What these memories reveal to me is that much of our respond to the world is not shaped by our private system of beliefs or values. It is obvious that our society favors certain traits above others, that it has a clear and strict idea of what it means to be intelligent, and that it imposes strict criteria on us that we are forced to use to judge each other. We are rarely conscious of this system, rather, we learn society’s idea of the ideal person from our elders, parents, siblings, teachers and others from the time we are born. We then measure ourselves and others by this impossible ideal for a lifetime, automatically making judgements without consciously knowing why. We become our own harshest critic, punishing ourselves repeatedly for each perceived misstep.
As I watched my grandfather struggle to regain some of his ability to read, to write, and to speak; I understood that the part of him that was the man I knew him to be - that sees the greater picture, that appreciates beauty, that understands people’s true intentions, that loves - that part is still all there.
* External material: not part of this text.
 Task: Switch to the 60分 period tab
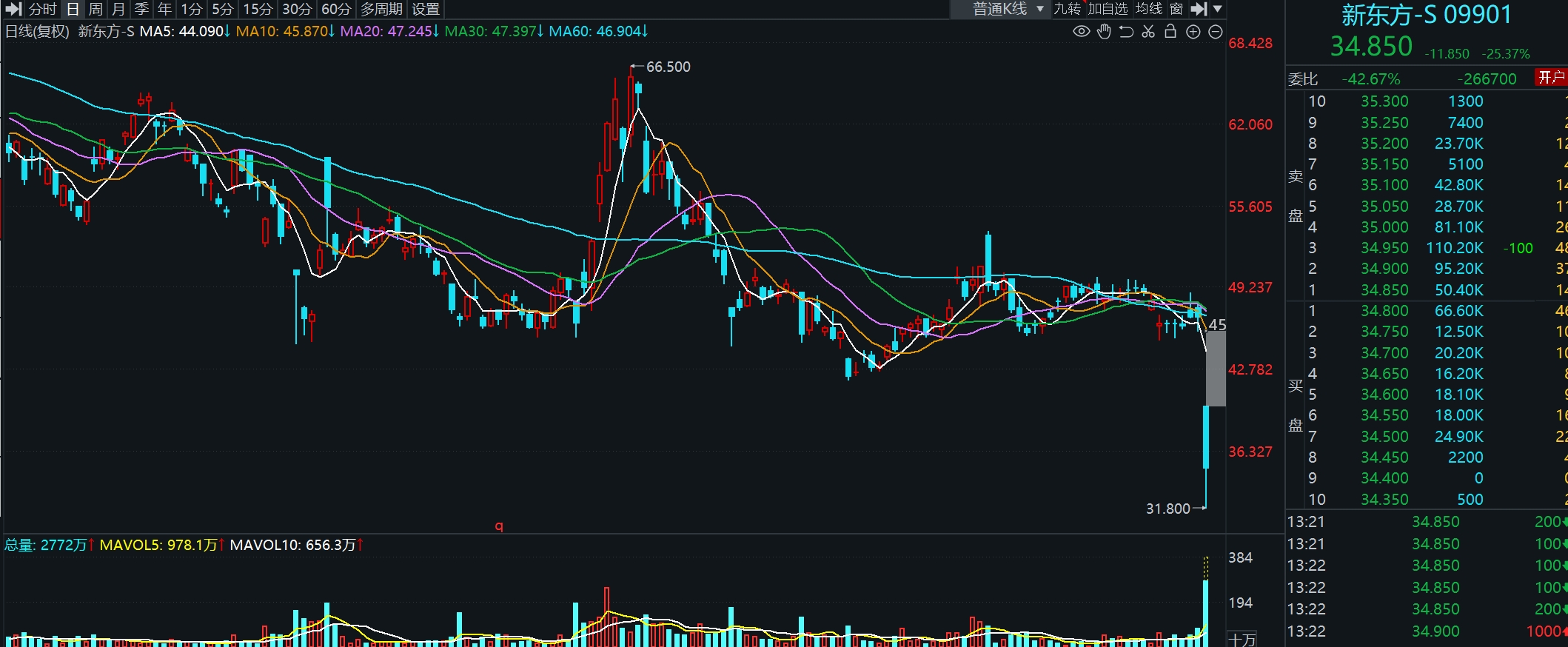pyautogui.click(x=336, y=9)
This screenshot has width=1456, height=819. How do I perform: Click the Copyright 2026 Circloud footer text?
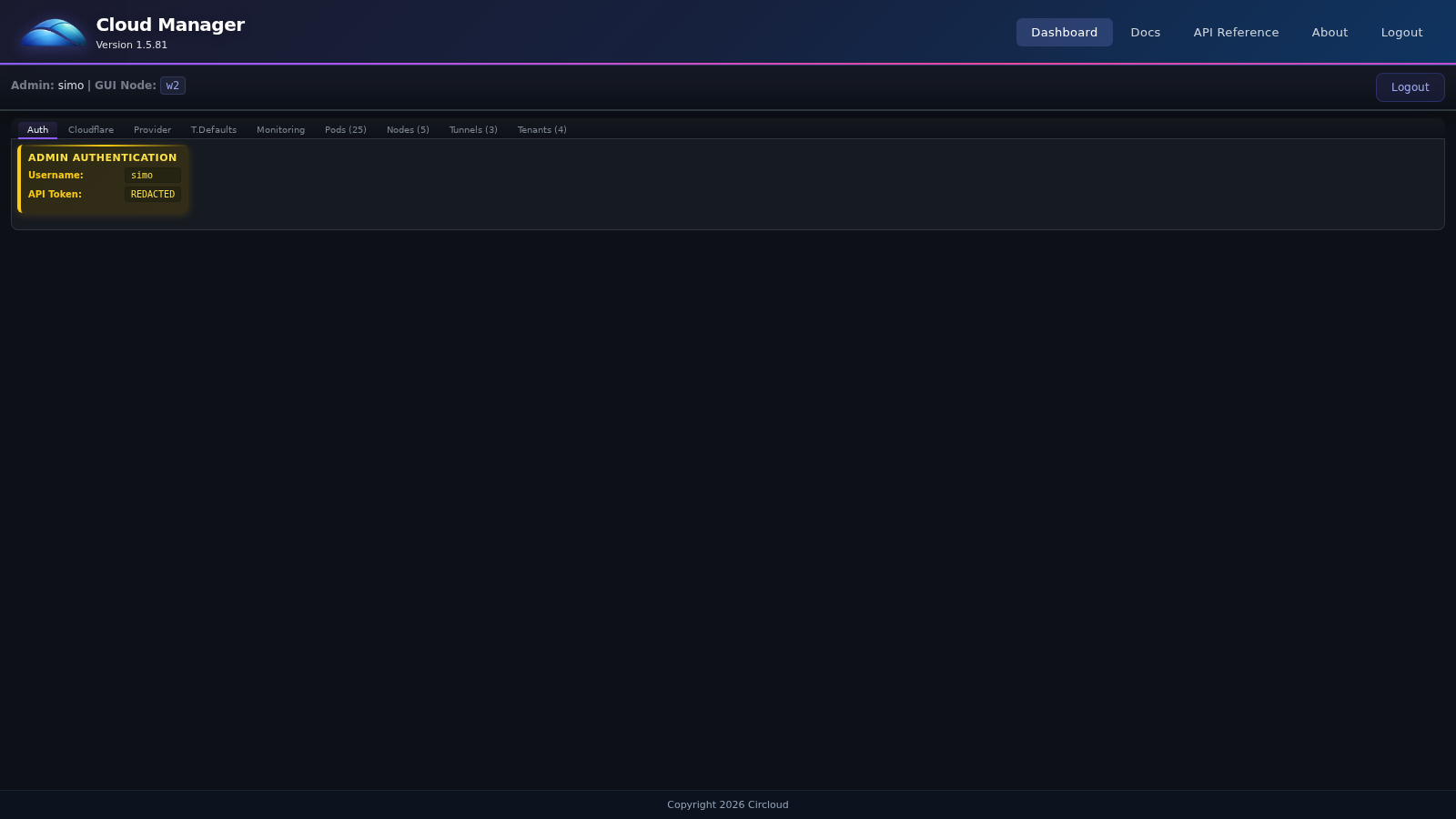tap(727, 804)
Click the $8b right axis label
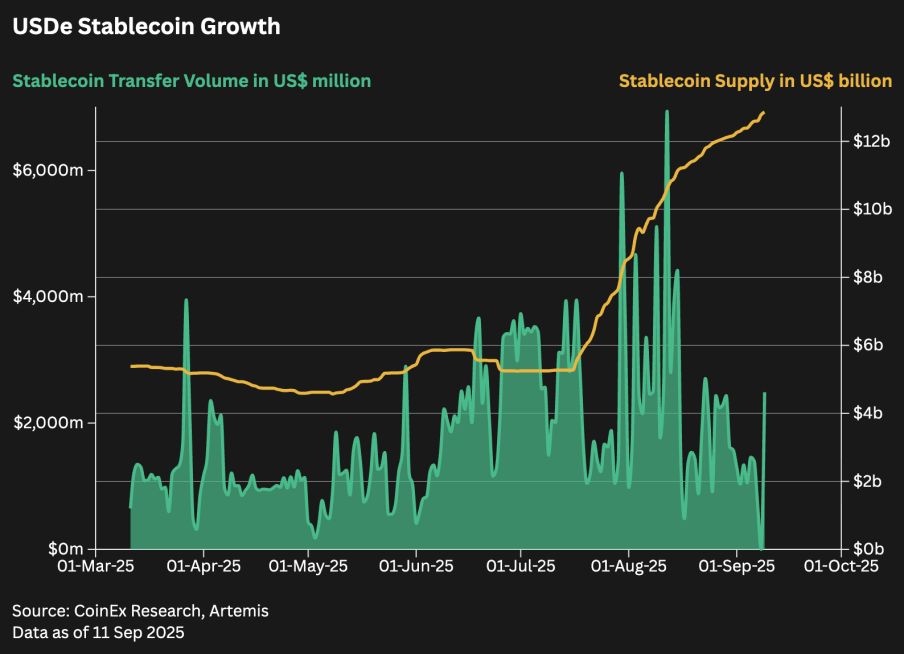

My biases only create a separation that I don’t want. Similarly, my anxieties about my reading ability only made it harder for me throw myself into every challenge and succeed, which is certainly something that I didn’t want to happen. I reassure myself that, with work, these biases can be overcome, or at least managed. This may be a delusion, but I need to feel that I have at least a little control of my life.
While our society imposes on us certain biases that discredit some individuals unjustly while putting undeserved importance on others, it is helpful to remind ourselves that these cultural biases can be overcome when they conflict with the core ideals and values that identify a community. As the reading noted, we as individuals have an amazing ability to tolerate a fair amount of “dissonance,” but when the tension becomes too great, we are forced to respond even if we don’t want to. If nothing else this should be reassuring and appealing to the that other American bias - optimism. We put up with a lot, but then we use our consciousness to struggle and to change ourselves and the world around us.